> TEXTE EXTRAIT
====================
Au final, les aspirations des différentes organisations semblent pouvoir converger. Le principal défi sera de réussir à parler d'une seule et même voix face aux pouvoirs publics. « Nous aurions souhaité un front associatif plus large pour ce recours. Mais nous avons bon espoir de travailler ensemble dans d'autres perspectives, répond Dominique Sigoure. L'APF convie l'ensemble des organisations, signataires ou non, à se réunir afin de travailler ensemble sur l'identification des déterminants des coûts et trouver un consensus large afin de faire des contreproposition aux pouvoirs publics. »
(1) L’Union nationale interfédérale des œuvres et organismes privés sanitaires et sociaux (Uniopss), la Fédération des établissements hospitaliers et d’aide à la personne (Fehap), l’Association pour l’insertion sociale et professionnelle des personnes handicapées (Adapt) et la Fédération nationale des associations gestionnaires au service des personnes handicapées mentales (Fegapei).
====================
> TRAVAIL À FAIRE
[1] Indiquez si chacune des affirmations suivantes concorde avec le texte sur l'APF, en répondant par oui ou par non et en citant les mots du texte qui tranchent. (a) Dominique Sigoure aurait souhaité un front associatif plus large pour ce recours. (b) L'APF invite uniquement les organisations signataires à se réunir. (c) La Fehap figure parmi les organisations énumérées dans la note (1).
[2] Reprenez le texte sur l'APF au point où il s'arrête et poursuivez-le.
Les entrées qui viennent ensuite forment un matériau à part, sans lien avec le texte.
====================
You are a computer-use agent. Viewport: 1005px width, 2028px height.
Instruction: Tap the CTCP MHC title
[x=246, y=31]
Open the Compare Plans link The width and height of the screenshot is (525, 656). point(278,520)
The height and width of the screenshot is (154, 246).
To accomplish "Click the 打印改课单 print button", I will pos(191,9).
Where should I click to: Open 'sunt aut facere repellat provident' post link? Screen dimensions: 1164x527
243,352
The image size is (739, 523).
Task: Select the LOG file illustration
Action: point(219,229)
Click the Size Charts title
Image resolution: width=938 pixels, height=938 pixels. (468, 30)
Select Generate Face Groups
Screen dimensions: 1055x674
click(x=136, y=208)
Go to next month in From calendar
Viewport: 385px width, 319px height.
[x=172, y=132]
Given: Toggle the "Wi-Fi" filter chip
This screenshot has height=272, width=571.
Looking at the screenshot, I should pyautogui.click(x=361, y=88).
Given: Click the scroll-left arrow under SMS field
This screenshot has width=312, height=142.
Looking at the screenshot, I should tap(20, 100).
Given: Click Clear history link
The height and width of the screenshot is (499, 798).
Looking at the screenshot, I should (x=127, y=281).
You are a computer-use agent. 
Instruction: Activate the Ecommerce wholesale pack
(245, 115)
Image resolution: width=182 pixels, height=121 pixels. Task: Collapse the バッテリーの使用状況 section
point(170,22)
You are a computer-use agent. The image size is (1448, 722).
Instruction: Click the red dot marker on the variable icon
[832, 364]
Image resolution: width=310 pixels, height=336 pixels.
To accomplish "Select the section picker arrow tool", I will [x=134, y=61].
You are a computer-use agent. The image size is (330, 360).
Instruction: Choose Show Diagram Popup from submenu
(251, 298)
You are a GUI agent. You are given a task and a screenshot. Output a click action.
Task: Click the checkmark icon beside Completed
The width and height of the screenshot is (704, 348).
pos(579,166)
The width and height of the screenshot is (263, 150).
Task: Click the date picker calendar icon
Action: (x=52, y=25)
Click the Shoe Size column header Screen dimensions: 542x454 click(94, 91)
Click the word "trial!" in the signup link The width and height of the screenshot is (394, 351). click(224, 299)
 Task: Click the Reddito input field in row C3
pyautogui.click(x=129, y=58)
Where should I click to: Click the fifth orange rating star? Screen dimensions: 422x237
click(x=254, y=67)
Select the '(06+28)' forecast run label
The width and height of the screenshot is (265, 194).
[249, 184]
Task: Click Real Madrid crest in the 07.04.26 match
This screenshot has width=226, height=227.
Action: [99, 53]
====================
> CORRIGÉ DES ACTIVITÉS
[1]
(a) Oui : « Nous aurions souhaité un front associatif plus large pour ce recours. »
(b) Non : « L'APF convie l'ensemble des organisations, signataires ou non ».
(c) Oui : « la Fédération des établissements hospitaliers et d’aide à la personne (Fehap) ».

[2]
Noémie Gilliotte
En chiffres
Comme en 2009, le tarif de référence 2010 par place autorisée en Esat est de 12 840 euros.
Mais, ces plafonds sont valorisés à :
- 16 050 euros pour ceux accueillant des personnes handicapées IMC ;
- 15 410 euros pour ceux accueillant des travailleurs présentant un syndrome autistique ;
- 13 480 euros pour ceux dont le handicap des usagers résulte d'un traumatisme crânien ou de toute autre lésion cérébrale acquise, ou ayant une altération d'une ou plusieurs fonctions physiques ;
Condition : que ces populations représentent au moins 70% des effectifs.
Pour ceux qui dépassent ce plafond, le forfait global 2010 correspond aux charges nettes autorisées au titre de 2009.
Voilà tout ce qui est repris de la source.